DATA SUPPLIED:

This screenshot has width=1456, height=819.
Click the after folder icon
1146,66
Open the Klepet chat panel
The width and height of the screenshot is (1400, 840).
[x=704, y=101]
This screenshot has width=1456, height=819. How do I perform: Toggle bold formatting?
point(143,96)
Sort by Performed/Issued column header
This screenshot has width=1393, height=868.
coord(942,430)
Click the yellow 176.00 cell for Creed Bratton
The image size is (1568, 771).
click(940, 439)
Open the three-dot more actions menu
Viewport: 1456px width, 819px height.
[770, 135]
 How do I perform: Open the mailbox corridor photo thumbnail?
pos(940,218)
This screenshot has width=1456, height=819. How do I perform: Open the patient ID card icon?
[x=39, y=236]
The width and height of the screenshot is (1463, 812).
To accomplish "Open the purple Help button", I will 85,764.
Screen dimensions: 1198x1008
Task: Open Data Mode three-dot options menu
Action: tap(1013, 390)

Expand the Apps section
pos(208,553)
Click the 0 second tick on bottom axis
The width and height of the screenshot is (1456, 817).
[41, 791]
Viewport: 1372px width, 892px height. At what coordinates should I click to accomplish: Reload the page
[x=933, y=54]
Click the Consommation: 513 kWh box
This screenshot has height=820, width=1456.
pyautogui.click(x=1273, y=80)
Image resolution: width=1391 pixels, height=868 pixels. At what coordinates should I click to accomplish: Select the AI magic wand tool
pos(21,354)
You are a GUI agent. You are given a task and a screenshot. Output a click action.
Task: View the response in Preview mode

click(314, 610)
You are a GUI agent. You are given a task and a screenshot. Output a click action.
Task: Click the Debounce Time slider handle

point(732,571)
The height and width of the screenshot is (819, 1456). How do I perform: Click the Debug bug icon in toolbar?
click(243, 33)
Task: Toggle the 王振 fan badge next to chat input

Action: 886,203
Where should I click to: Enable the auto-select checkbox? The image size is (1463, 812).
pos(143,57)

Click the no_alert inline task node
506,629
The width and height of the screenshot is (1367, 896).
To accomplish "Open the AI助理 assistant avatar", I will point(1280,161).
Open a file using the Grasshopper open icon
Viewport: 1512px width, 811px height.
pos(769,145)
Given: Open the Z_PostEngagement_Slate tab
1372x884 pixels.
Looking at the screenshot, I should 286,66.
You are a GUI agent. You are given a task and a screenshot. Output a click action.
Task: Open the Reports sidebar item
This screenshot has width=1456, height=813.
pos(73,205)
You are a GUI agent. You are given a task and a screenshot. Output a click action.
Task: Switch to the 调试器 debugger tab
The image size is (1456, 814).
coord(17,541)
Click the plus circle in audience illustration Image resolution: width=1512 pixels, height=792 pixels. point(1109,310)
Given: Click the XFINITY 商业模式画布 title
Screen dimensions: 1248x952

WORK REQUEST: With the line that has "The image size is (1568, 771)." as the first and the line that has "Click the Consommation: 513 kWh box" as the last, repeat exactly that run of lines above and no more.

RESPONSE:
The image size is (1568, 771).
click(940, 439)
Open the three-dot more actions menu
Viewport: 1456px width, 819px height.
[770, 135]
 How do I perform: Open the mailbox corridor photo thumbnail?
pos(940,218)
This screenshot has width=1456, height=819. How do I perform: Open the patient ID card icon?
[x=39, y=236]
The width and height of the screenshot is (1463, 812).
To accomplish "Open the purple Help button", I will 85,764.
Screen dimensions: 1198x1008
Task: Open Data Mode three-dot options menu
Action: tap(1013, 390)

Expand the Apps section
pos(208,553)
Click the 0 second tick on bottom axis
The width and height of the screenshot is (1456, 817).
[41, 791]
Viewport: 1372px width, 892px height. At what coordinates should I click to accomplish: Reload the page
[x=933, y=54]
Click the Consommation: 513 kWh box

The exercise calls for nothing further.